§ **DOCUMENT SECTION**:
DANIELS: So I thought, oh, we're all set. So my friend and I took off and traveled all the way to the Mojave Desert. And this is in the middle of August. And so it's scorching hot, just scorching hot. Basically as far as you could see you saw Joshua trees and then we saw this little dirt path that was marked, you know, danger, danger, warning, maintained - blah, blah, blah. That was the road we were supposed to take. So we were, you know, we were just going along, going along. At first I thought this is not bad at all. But the further along that we went the road would narrow and the thing was that the sun was going down and in the daytime you've got these grand, huge vistas and you have a sense of where you are. But when the darkness drops it's just what ever you can see right in front of you. And we were ringed by storms. There was lightning almost in every direction. So then I started to think, if we have any kind of a problem unless we do find the phone booth we have no way of, you know, letting people know we're really in trouble. But at a certain point, just barely in the reach of the headlights, I thought I saw a line of telephone poles. And there was a little jut to the left and then a little jut to the right. And I brought the van to the stop with the headlights just shining right on the Mojave phone booth. It was really quite a moment and there's bullet holes in, it there's no glass it's all busted out, it's kind of a wreck, you know, but to me was just - it was beautiful. I needed to hear that phone ring. I needed to hear what I had been causing to happen all this time out there. So I called my friends pager and here I am out in the Mojave surrounded by Joshua trees and lightning and desert and now there's a familiar ring. And it was so loud, it was really loud, the bell was just crazy loud. For me that was kind of the moment, is hearing that phone ring. It was everything that I had been imagining when I was calling.

§ **RAW DATA**:
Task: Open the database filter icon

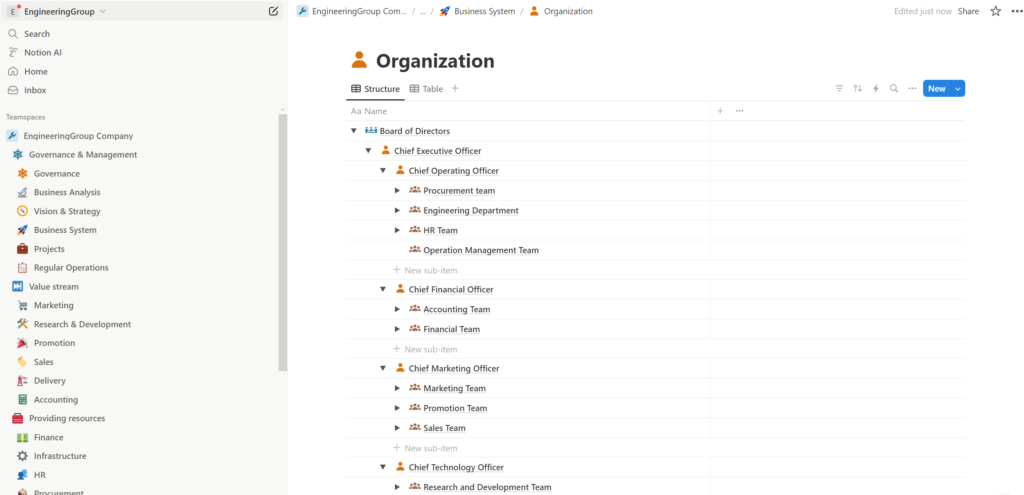Action: (839, 89)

§ **STATED GOAL A**: From the Mojave phone booth account, list the things the speaker says surrounded them in the desert when the phone rang.
§ **STATED GOAL B**: Extend the Mojave phone booth account beyond its final sentence.

§ **RESULT A**: Joshua trees, lightning, desert

§ **RESULT B**:
ROSENBERG: After that, Doc thought the story was over. He did keep calling the booth after all someone else could pick up. But that was just for him. He never really expected anyone else to care until he did something which would have not have seemed risky back in 1997. But which today is obviously very, very dangerous. He gave the booth a webpage.

DANIELS: And in those days the Internet, there wasn't that much on it. So I thought that was about as far as it would go.

ROSENBERG: But yeah, that's not what happened.

DANIELS: Next thing you know I'd go to my P.O. Box and there would be clippings about the Mojave phone booth from newspapers in languages that I didn't read. It just spread. So I thought, well, this is unexpected.

ROSENBERG: And so when Doc and his friends returned to the booth, about a year after his initial visit, when they got there this phone - way out in the middle of nowhere - which Lorene had said she'd never heard ring, it was ringing off the hook.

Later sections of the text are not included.